= Your instructions =
Rewrite the listing from its first line through the line containing "[x=101, y=164]", replacing "settings tree" with "configuration tree" and leaving everything else as it is.

= Given records =
□ □ □ □
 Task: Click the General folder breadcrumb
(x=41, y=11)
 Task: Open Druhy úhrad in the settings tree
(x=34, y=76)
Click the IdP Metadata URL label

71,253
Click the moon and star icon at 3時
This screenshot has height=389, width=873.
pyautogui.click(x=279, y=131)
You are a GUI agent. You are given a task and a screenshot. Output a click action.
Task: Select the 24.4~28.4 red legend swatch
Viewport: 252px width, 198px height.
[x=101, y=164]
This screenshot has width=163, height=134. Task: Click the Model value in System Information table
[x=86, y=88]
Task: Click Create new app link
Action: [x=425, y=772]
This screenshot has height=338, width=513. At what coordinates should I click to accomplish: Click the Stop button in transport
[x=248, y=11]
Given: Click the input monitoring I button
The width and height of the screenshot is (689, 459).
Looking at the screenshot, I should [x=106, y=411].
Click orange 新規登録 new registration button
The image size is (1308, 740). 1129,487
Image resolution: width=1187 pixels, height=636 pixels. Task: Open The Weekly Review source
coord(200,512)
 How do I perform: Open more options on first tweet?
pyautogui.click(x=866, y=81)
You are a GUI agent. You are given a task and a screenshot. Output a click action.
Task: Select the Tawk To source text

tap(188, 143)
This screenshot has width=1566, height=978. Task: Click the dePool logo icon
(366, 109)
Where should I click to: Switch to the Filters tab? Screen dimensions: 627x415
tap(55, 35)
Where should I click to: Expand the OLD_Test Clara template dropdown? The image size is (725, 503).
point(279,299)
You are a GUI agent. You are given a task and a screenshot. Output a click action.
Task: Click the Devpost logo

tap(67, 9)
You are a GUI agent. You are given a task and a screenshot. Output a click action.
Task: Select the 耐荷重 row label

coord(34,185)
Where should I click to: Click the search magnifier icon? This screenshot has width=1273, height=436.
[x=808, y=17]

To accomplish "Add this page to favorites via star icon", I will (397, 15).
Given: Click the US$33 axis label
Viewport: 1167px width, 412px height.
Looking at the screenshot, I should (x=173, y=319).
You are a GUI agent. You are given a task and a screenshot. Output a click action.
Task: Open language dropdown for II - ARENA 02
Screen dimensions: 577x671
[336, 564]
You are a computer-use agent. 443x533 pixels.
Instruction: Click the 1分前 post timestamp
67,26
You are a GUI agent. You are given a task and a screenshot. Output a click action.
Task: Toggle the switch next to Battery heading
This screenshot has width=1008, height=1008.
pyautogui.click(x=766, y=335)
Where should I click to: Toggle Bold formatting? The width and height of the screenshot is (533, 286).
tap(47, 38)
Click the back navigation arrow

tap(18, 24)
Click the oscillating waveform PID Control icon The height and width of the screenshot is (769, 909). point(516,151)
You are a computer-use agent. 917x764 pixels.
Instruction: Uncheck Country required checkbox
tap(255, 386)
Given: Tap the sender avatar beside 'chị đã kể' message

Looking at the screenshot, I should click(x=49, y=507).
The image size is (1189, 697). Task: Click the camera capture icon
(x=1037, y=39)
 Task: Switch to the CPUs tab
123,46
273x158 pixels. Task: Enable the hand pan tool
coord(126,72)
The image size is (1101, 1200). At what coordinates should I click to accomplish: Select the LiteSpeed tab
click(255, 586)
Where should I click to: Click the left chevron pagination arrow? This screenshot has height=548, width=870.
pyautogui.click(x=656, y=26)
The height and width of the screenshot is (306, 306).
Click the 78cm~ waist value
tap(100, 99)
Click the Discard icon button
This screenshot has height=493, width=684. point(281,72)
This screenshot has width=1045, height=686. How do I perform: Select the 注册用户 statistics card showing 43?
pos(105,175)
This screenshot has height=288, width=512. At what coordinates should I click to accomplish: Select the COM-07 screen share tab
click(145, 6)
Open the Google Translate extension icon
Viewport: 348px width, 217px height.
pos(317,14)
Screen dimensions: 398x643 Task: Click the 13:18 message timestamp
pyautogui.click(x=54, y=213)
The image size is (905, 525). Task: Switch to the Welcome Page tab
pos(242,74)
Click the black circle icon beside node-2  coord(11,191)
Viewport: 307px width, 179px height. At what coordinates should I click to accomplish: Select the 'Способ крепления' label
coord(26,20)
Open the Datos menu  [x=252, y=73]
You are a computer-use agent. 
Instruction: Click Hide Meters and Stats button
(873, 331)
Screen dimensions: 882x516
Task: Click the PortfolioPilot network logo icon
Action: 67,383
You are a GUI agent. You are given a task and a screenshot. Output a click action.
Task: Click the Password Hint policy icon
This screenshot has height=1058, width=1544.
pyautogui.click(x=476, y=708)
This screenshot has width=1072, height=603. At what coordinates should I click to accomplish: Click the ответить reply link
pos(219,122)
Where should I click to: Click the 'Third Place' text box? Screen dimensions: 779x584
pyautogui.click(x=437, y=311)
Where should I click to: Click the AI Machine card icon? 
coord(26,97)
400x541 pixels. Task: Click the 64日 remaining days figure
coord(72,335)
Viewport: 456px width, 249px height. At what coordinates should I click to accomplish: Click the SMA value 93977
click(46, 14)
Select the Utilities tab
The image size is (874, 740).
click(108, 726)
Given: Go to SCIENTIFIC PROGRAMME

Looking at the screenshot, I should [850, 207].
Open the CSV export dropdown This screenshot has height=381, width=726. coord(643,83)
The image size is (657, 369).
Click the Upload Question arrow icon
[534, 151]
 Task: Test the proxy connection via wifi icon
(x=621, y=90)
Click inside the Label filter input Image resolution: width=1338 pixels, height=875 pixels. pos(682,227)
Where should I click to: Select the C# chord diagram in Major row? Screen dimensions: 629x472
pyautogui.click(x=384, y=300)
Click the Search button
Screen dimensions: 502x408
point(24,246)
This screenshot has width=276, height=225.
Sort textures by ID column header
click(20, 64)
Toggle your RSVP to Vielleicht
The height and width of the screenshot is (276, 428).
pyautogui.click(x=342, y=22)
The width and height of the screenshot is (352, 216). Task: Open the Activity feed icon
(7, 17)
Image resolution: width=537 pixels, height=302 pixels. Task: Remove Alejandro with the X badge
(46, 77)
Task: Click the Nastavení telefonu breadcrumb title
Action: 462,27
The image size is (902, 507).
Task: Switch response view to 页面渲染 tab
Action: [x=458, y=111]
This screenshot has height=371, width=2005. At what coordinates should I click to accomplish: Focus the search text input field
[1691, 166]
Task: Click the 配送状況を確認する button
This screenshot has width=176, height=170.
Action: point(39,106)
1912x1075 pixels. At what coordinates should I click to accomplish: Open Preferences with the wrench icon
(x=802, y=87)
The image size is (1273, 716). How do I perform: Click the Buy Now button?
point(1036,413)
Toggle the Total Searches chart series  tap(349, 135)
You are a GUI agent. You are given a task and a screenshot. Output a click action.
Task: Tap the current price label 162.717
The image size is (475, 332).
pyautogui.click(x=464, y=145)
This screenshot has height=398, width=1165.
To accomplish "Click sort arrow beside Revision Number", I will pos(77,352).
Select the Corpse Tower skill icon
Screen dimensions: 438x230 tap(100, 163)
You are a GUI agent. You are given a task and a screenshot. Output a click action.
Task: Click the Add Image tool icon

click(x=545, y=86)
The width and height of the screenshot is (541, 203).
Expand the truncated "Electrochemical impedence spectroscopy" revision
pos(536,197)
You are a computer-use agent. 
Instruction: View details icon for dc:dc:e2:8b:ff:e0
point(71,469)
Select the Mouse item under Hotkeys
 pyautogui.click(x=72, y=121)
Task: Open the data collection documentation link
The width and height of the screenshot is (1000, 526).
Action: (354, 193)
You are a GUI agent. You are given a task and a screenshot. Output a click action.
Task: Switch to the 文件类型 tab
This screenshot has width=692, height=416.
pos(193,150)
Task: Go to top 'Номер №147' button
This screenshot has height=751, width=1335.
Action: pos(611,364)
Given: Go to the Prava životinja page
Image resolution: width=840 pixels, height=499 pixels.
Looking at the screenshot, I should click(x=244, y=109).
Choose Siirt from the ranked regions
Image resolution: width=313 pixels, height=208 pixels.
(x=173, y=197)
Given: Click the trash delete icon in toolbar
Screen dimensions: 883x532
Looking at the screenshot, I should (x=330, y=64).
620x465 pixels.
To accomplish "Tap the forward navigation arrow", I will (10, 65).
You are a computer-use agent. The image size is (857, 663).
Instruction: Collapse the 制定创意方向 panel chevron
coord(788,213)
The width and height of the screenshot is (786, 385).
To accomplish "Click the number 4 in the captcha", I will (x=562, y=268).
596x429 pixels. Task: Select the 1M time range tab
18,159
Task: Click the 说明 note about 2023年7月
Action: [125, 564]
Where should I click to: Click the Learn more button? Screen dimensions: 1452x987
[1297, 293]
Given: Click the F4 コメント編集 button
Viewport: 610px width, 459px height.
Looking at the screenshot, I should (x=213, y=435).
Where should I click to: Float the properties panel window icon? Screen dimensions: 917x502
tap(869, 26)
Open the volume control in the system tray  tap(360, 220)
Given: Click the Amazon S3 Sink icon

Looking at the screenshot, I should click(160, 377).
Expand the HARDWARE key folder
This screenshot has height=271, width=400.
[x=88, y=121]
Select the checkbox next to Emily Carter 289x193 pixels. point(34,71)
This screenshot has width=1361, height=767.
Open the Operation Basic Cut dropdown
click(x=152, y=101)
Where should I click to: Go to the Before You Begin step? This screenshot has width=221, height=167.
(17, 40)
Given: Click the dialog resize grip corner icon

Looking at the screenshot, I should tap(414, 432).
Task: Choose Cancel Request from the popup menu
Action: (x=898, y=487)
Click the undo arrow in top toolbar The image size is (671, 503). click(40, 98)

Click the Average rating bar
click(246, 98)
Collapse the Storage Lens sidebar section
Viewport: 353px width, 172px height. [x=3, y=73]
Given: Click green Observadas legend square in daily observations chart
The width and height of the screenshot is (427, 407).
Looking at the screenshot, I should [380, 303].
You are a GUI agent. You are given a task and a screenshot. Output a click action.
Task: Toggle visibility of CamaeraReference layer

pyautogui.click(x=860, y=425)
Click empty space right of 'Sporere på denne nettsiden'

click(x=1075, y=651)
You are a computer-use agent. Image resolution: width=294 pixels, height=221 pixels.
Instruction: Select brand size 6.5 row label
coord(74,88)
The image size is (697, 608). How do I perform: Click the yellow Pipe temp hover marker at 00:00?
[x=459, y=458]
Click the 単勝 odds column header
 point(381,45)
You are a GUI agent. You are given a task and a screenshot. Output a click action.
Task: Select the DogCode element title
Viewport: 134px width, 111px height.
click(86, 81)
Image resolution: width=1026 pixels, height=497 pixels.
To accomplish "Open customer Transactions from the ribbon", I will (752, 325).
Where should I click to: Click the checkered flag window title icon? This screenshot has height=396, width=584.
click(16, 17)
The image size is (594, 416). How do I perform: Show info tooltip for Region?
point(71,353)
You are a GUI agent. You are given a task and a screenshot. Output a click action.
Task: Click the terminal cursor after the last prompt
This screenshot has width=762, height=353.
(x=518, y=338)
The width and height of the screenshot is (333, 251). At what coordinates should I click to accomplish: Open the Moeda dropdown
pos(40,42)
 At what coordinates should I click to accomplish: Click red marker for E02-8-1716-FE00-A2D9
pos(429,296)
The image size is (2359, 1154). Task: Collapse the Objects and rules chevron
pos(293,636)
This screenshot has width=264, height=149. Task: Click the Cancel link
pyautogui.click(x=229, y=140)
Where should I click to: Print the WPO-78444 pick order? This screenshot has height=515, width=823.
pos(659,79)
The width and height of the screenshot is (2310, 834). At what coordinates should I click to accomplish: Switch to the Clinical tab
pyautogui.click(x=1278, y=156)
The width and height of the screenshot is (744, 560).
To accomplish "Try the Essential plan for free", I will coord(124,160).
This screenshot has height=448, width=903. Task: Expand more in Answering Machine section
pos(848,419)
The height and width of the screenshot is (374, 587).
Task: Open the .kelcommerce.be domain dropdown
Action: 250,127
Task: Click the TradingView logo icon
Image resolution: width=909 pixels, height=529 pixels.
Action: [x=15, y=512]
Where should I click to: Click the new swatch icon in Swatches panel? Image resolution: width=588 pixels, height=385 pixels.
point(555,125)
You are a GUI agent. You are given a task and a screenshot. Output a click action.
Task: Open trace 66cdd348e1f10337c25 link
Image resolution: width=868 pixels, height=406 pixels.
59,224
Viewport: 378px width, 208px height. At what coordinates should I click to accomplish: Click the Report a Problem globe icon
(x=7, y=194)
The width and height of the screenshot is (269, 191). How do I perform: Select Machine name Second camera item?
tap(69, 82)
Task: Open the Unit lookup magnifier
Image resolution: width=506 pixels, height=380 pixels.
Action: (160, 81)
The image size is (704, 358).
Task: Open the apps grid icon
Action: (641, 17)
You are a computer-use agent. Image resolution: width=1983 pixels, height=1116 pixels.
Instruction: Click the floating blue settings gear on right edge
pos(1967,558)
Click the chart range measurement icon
□ □ □ □
= Complete answer =
 Task: Click the General folder breadcrumb
(x=41, y=11)
 Task: Open Druhy úhrad in the configuration tree
(x=34, y=76)
Click the IdP Metadata URL label

71,253
Click the moon and star icon at 3時
This screenshot has height=389, width=873.
pyautogui.click(x=279, y=131)
You are a GUI agent. You are given a task and a screenshot. Output a click action.
Task: Select the 24.4~28.4 red legend swatch
Viewport: 252px width, 198px height.
[x=101, y=164]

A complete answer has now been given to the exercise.